Task to complete:
Repeat word for word everything from the line containing "You are a computer-use" down to the end of the records, including both ends, and leave the pictures out of your answer.

Material for this exercise:

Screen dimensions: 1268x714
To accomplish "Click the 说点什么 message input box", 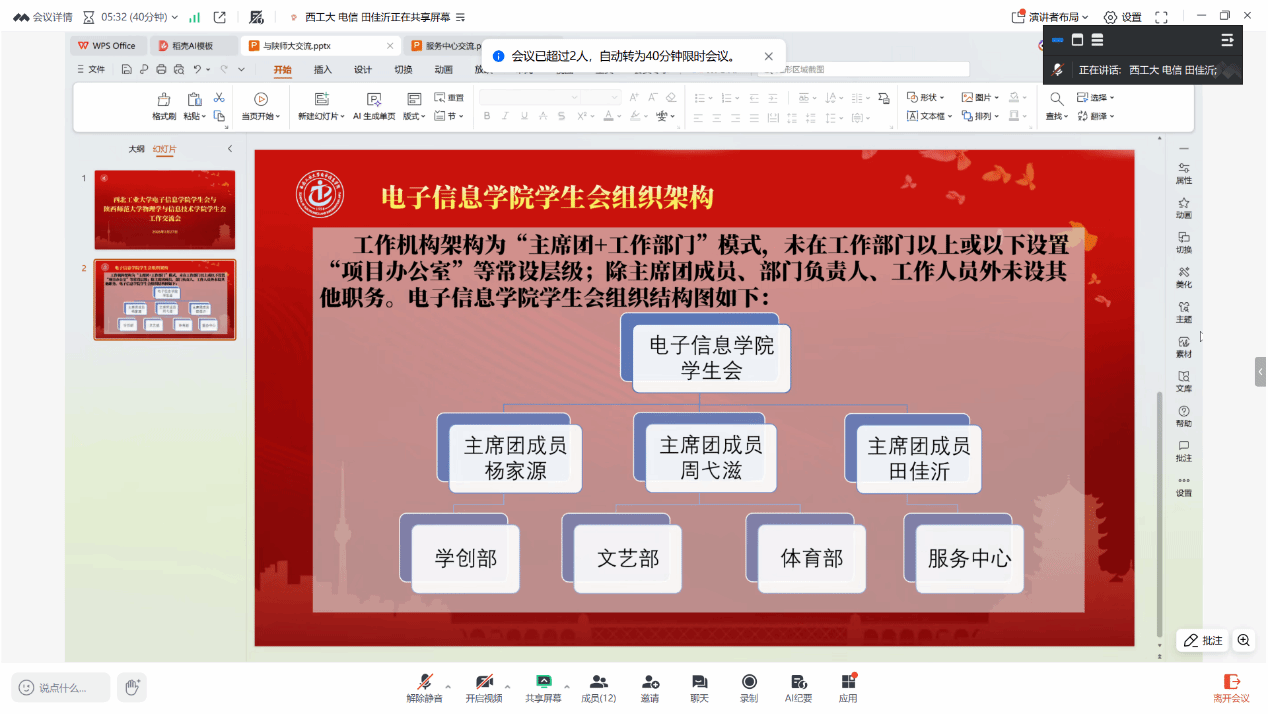I will coord(62,687).
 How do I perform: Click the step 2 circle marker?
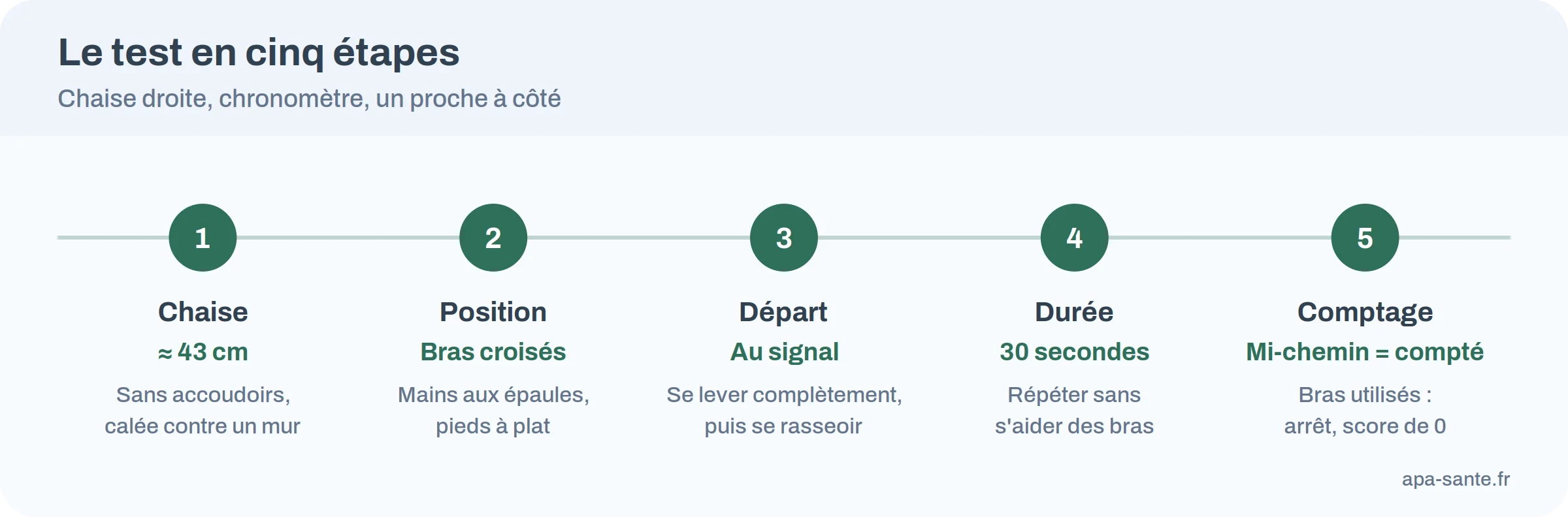click(x=493, y=238)
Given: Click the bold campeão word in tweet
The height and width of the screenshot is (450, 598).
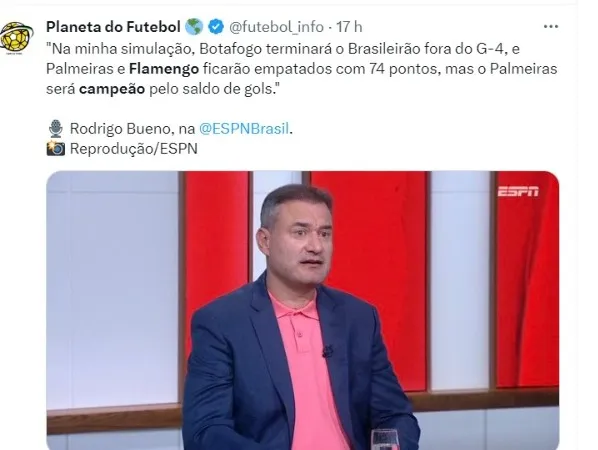Looking at the screenshot, I should point(112,89).
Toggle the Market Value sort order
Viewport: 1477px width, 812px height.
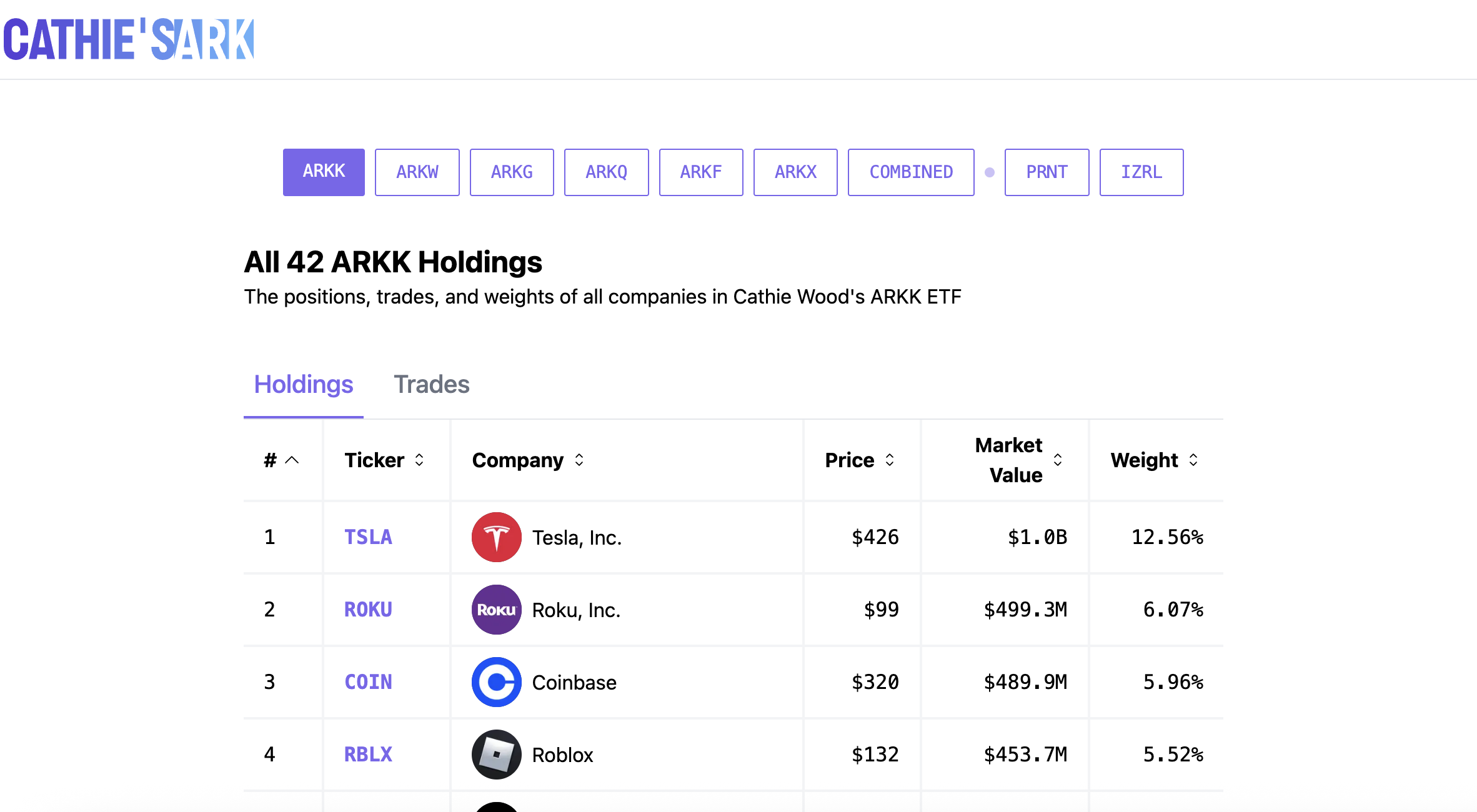click(x=1058, y=460)
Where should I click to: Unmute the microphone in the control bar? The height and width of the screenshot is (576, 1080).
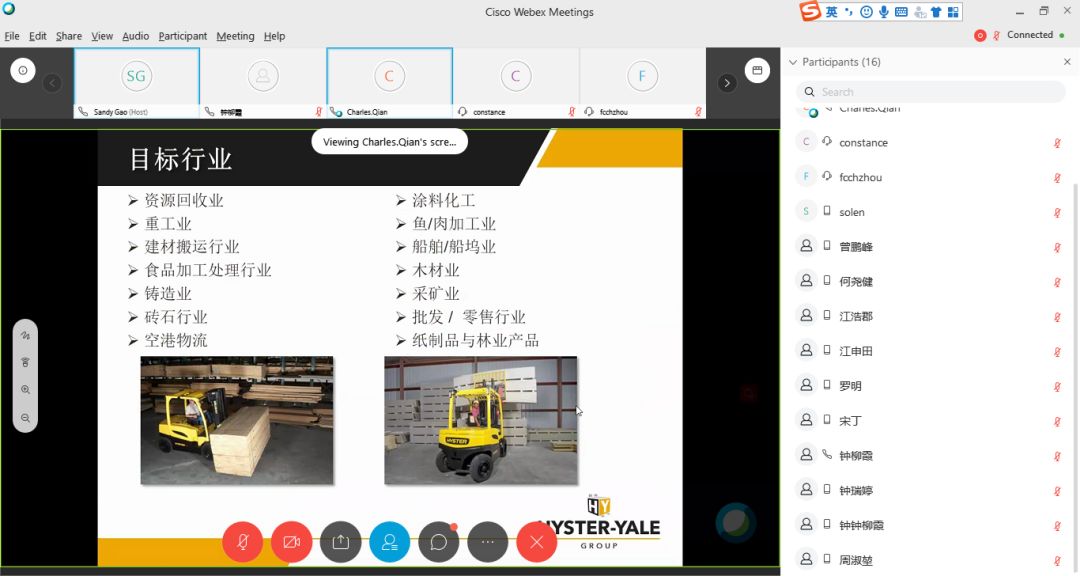[242, 542]
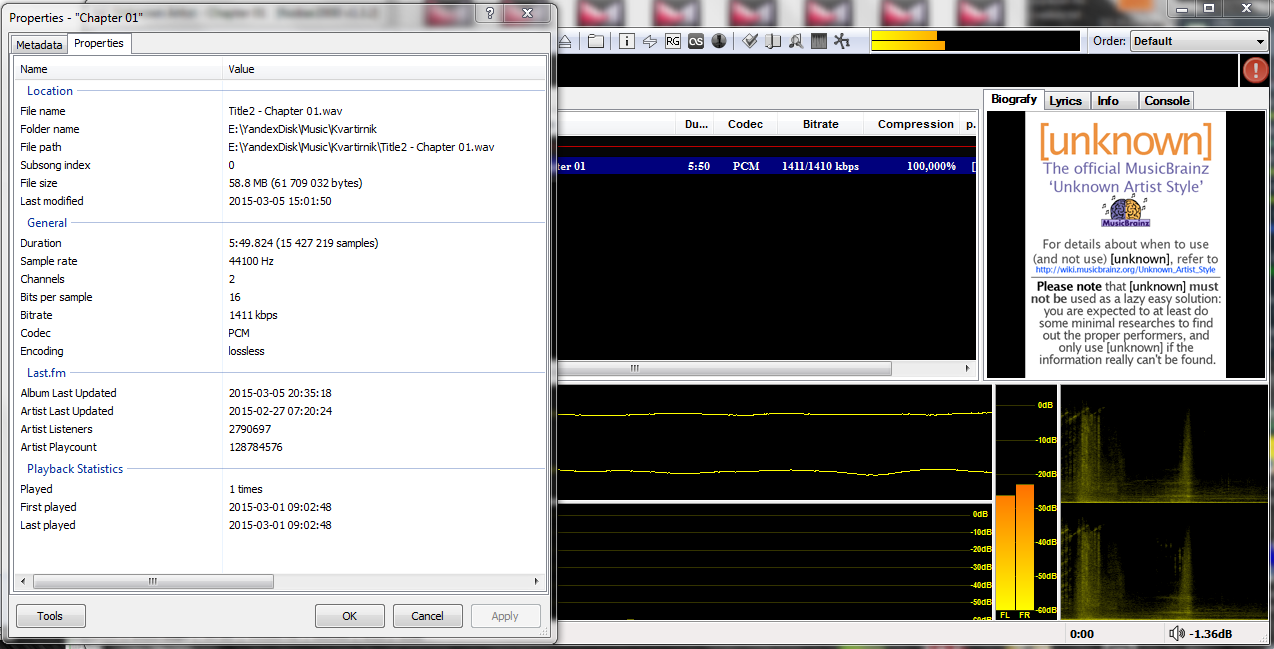Image resolution: width=1274 pixels, height=649 pixels.
Task: Open file info via the 'i' icon
Action: pyautogui.click(x=627, y=41)
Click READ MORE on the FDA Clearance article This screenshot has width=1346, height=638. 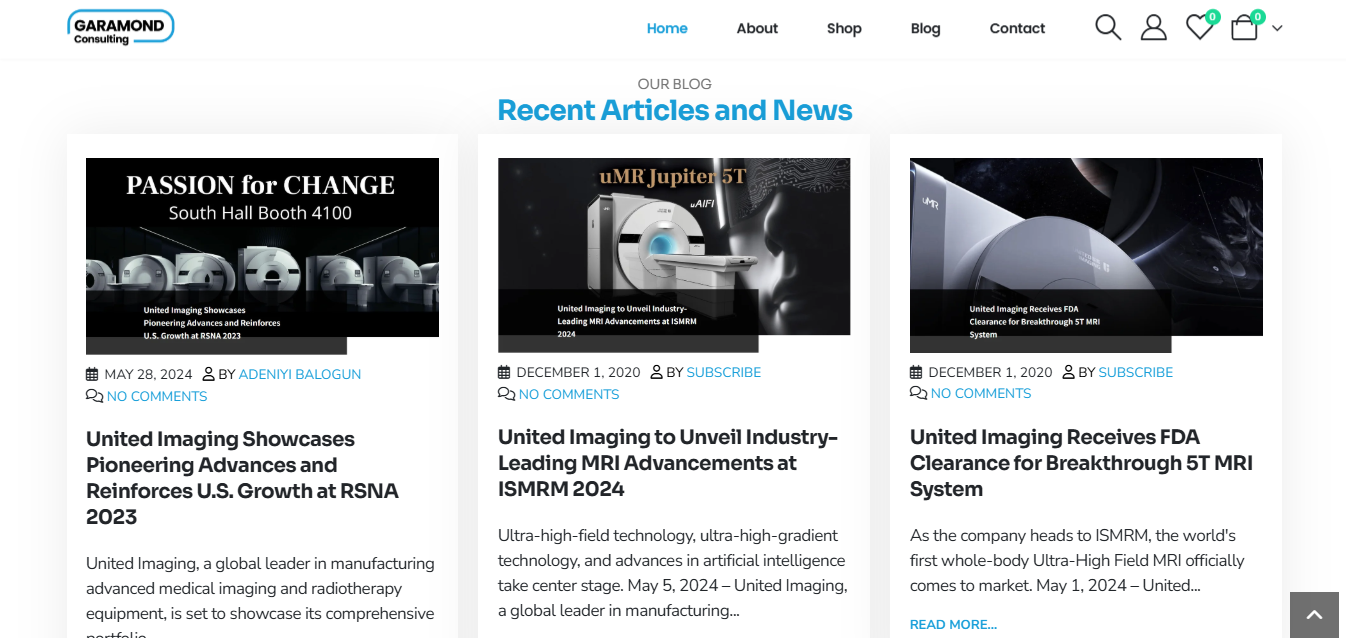[x=953, y=625]
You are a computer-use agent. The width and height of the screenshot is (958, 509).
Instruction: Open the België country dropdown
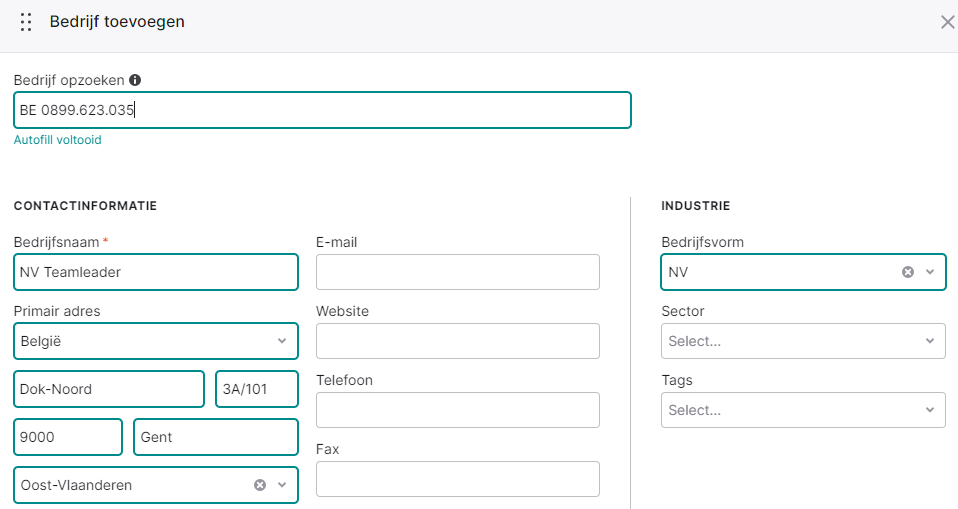click(x=156, y=341)
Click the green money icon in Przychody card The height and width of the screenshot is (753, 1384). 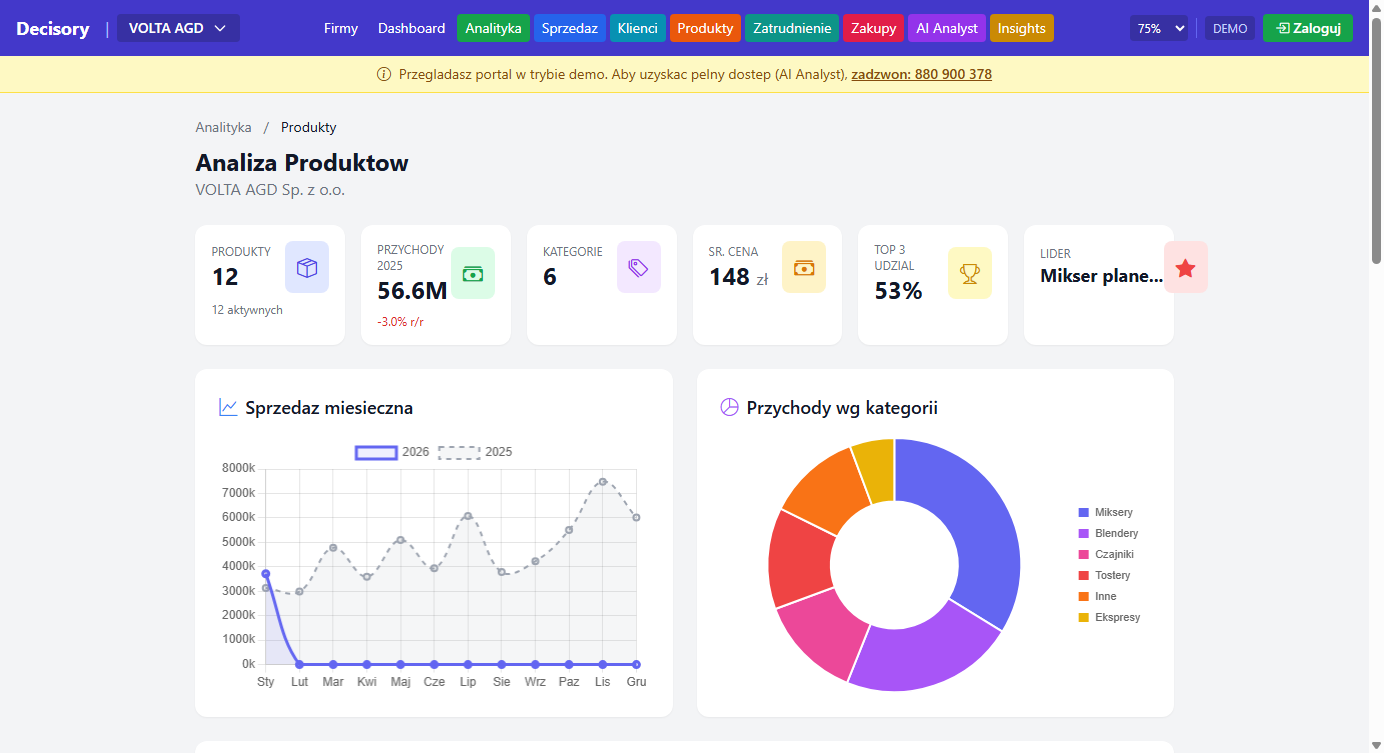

Task solution:
You are a computer-use agent. The width and height of the screenshot is (958, 509).
Instruction: Open the België country dropdown
click(x=156, y=341)
Click the green money icon in Przychody card The height and width of the screenshot is (753, 1384). 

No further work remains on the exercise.